Young audiences, marketing strategies, neuroscience, platforms, social networks… Europa Cinemas is back from Bologna


The annual Young Audience Seminar organized by Europa Cinemas in Bologna came to an end last Wednesday, 30th June.  Its main theme, “Making an Impression” brought together around 40 participants and speakers from all over the world to discuss to what extent cinemas find themselves at the crossroad between audiences and New Technologies.


Each year is more fascinating than the last: the seminar considered how young audiences can be brought together through the use, in particular, of new technologies, within the setting of the Il Cinema Ritrovato festival, which focuses on classic films. Nowadays new technologies allow cultural institutions, and specifically cinemas, to update their relationship with their audiences, as well as the way they communicate with them.  And we are just at the beginning of this revolution in practices. This is why one of the challenges of the seminar is to share the expertise that some already have in this field.

 Ian Christie, director of the session, Vice-President of Europa Cinemas, and professor in Film Studies at Birbeck University, and the two moderators, Madeleine Probst (from the Watershed Media Centre in Bristol) and Leendert De Jong (from Filmhuis den Haag), took up the challenge with gusto. Their nationalities, British and Dutch respectively, highlight the head start that independent cinemas from those two countries have had in the application of new technologies and social networks.

In addition to the speakers, the Seminar welcomed a record number of participants: there were 36 arthouse exhibition professionals, mostly European, but also from Latin America (Costa Rica, Equador), North Africa (Tunisia, Morocco) and Asia (South Korea) as part of Europa Cinemas International.

And what did they talk about?

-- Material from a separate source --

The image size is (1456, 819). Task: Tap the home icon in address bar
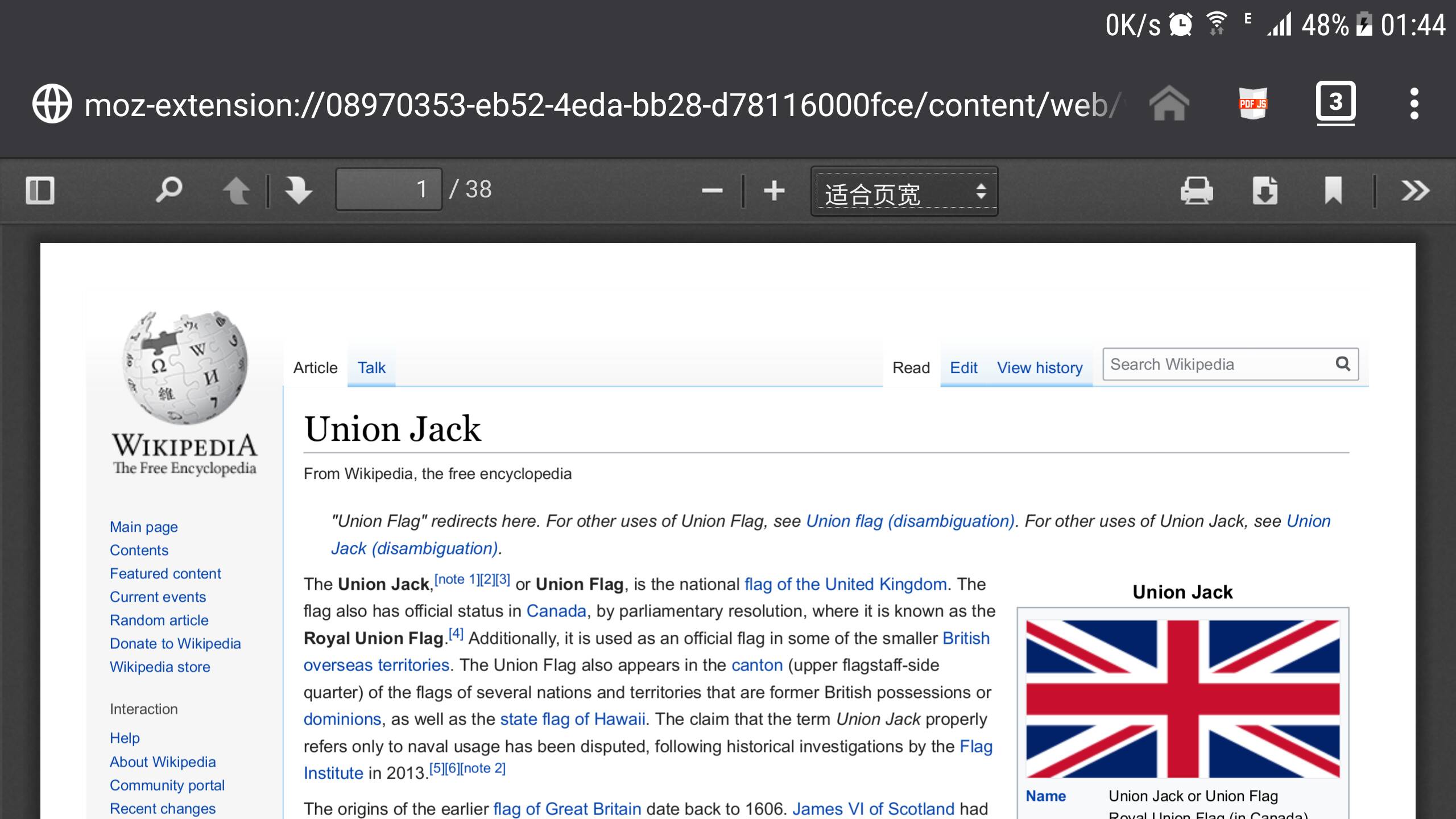click(1169, 104)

The perception of the moving image and neuroscience, for example, with Tom Troscianko from the University of Bristol.  This is certainly a hot topic for the future, since it raises questions with regards to 3D…The relationship between a cinema’s programming, knowledge of its public, and strategic marketing was a running subject during the 5 days: how can cinemas adapt, or learn to adapt, commercial strategies and technologies which were not necessarily intended for the cultural domain?  It was in this context that the subject of new platforms was addressed, along with the role of the film critic in the digital age, with the help of blogger Jonathan Rosenbaum.Also of note, were the discussions with Rachel Castell (Moviepilot, Germany), and Fiona Maxwell (ITV, UK).


“I am in the business of culture more than in the culture of business. Cinema can deeply engage the audience. The audience wants to have an argument.”

Mark Cosgrove, Watershed Media Centre

These topics combined help us realize to what extent the film theatre is at the crossroads between traditional practices and technology: the film theatre is neither an art institution that presents its findings to an audience, nor a commercial enterprise that responds only to customer demand. If it uses new technologies, it is to build a community around its cultural content.

These subjects will be addressed again during the next Network Conference in Paris, 18-21 November 2010, but could also be the basis for the Young Audience seminar we plan to organize in Asia.

Finally, the participants also had the opportunity to attend the excellent festival during which it took place – Il Cinema Ritrovato, organized by the Cinemateca di Bologna -  with screenings such as the newly restored print of Visconti’s The Leopard and shorts by the Lumière brothers… in 3D!